Available data ->
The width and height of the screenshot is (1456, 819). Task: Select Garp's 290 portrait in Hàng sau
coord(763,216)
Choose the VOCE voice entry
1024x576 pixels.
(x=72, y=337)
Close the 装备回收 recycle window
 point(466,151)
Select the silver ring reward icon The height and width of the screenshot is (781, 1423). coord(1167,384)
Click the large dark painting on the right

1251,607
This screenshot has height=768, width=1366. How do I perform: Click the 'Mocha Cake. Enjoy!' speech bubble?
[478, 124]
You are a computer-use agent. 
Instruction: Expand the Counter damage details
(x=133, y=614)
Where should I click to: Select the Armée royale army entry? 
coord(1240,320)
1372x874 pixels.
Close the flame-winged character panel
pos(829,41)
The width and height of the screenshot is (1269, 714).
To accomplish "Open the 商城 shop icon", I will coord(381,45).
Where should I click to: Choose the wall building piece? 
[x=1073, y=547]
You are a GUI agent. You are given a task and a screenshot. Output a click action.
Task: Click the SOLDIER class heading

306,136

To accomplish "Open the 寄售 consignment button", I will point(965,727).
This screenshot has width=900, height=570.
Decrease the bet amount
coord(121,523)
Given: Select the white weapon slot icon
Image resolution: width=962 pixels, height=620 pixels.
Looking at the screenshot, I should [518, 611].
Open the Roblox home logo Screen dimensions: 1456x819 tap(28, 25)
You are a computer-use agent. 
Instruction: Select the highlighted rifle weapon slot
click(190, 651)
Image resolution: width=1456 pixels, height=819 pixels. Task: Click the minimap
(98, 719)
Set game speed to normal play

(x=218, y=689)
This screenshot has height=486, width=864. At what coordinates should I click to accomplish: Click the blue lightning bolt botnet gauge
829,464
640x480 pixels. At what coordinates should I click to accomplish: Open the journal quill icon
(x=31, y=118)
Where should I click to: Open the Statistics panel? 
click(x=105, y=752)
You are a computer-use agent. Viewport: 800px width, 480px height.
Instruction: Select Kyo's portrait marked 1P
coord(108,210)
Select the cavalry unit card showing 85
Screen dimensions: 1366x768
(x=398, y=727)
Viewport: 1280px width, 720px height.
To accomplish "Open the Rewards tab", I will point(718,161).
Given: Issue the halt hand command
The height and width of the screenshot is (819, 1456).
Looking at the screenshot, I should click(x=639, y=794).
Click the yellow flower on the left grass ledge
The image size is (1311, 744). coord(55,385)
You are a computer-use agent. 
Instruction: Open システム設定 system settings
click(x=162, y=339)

Written task -> Convert the lines starting at the one containing "Open the Roblox" and ending at the one containing "(x=398, y=727)" into a two-column CSV with the headers instruction and location. Each request gets one row, with its text and its answer each in a single quoted field and line breaks replaced by spaces.

Written solution ->
instruction,location
"Open the Roblox home logo Screen dimensions: 1456x819","tap(28, 25)"
"You are a computer-use agent. Instruction: Select the highlighted rifle weapon slot","click(190, 651)"
"Image resolution: width=1456 pixels, height=819 pixels. Task: Click the minimap","(98, 719)"
"Set game speed to normal play","(x=218, y=689)"
"This screenshot has height=486, width=864. At what coordinates should I click to accomplish: Click the blue lightning bolt botnet gauge","829,464"
"640x480 pixels. At what coordinates should I click to accomplish: Open the journal quill icon","(x=31, y=118)"
"Where should I click to: Open the Statistics panel?","click(x=105, y=752)"
"You are a computer-use agent. Viewport: 800px width, 480px height. Instruction: Select Kyo's portrait marked 1P","coord(108,210)"
"Select the cavalry unit card showing 85 Screen dimensions: 1366x768","(x=398, y=727)"